The face of processor cache, some old and some performance tuning skills already expired

2011-05-31  来源:本站原创  分类:CPP  人气:196 

Please note that this is not to explain the processor cache, if you do not know the concept of the cpu cache, please Google it.
In addition, this paper, for, like C, C + + that generate machine code language, for, like Java,. Net byte code language that mentioned here may be invalid, at least I have not studied.

Let me talk about what I have said these came from the old optimization techniques.
The reason is simple, if you're like me, many years only J2ME, or Flash like technology development, you are not likely to be concerned about the processor cache, but the performance with some other skills that meet the processor cache problem, becomes ineffective.
Then if your CPU, compilation, optimization of knowledge, like me, still at 80386 time, you and I categorically optimization techniques to master is out of date.

Failure of a technique, using pre-computed lookup table variable or

Now how to use lookup table to compute a 32-bit integer in the number of bits is 1.

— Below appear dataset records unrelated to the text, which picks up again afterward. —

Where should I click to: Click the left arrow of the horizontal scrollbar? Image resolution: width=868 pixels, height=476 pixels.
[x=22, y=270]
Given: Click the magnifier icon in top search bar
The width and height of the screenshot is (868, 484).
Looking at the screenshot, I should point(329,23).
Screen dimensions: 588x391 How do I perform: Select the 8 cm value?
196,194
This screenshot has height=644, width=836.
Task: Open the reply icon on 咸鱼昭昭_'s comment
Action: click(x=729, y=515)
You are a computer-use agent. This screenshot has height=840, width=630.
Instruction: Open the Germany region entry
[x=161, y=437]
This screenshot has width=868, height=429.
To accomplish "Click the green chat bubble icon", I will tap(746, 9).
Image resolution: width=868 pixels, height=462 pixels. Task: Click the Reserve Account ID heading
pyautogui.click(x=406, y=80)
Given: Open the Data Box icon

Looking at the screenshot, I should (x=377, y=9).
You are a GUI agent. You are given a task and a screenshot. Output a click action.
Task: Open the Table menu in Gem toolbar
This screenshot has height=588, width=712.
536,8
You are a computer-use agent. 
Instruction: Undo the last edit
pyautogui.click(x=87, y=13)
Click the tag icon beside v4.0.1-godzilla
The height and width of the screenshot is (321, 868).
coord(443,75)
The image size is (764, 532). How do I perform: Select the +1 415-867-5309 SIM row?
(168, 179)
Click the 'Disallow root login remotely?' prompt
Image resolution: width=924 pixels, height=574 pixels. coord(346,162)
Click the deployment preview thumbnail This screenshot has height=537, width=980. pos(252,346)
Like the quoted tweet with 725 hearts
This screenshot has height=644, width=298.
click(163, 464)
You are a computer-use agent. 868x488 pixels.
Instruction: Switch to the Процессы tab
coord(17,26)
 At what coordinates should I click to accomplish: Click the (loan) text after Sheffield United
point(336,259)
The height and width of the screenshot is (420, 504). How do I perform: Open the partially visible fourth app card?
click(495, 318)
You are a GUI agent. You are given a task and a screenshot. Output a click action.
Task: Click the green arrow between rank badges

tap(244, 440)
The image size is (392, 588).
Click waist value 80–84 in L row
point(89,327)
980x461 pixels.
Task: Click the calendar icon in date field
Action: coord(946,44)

static const unsigned char BitsSetTable256[256] =
{
//  Precalculated 256 8 The number of 1 bits
};

int calculateBitsCount(unsigned int n)
{
    unsigned char * p = (unsigned char *)&n;
    return BitsSetTable256[p[0]] +
    BitsSetTable256[p[1]] +
    BitsSetTable256[p[2]] +
    BitsSetTable256[p[3]];
}

Cool, is not it, only four addition operations, we can assume that the algorithm even than those of full cycle of multiplication and division algorithms fast.
With the CPU when the data cache, the situation is different. When calculateBitsCount for the first time to take BitsSetTable256 data, likely to lead to empty the data cache memory location to reload BitsSetTable256 will lead to a waste of hundreds of instruction cycles, which is hundreds of instruction cycles, enough with the median of the ordinary method.
Such as the following algorithm, from
http://graphics.stanford.edu/ ~ seander / bithacks.html

unsigned int v; // count the number of bits set in v
unsigned int c; // c accumulates the total bits set in v
for (c = 0; v; c++)
{
  v &= v - 1; // clear the least significant bit set
}

This algorithm seems to find the table algorithm than the above instructions a lot more, there are cycles, but remember that data in order cost than many, many very low cost (the number of instructions beyond the instruction cache, except a lot), the value of the fare! True value of the fare, because I use this method after the lookup table instead, really fast.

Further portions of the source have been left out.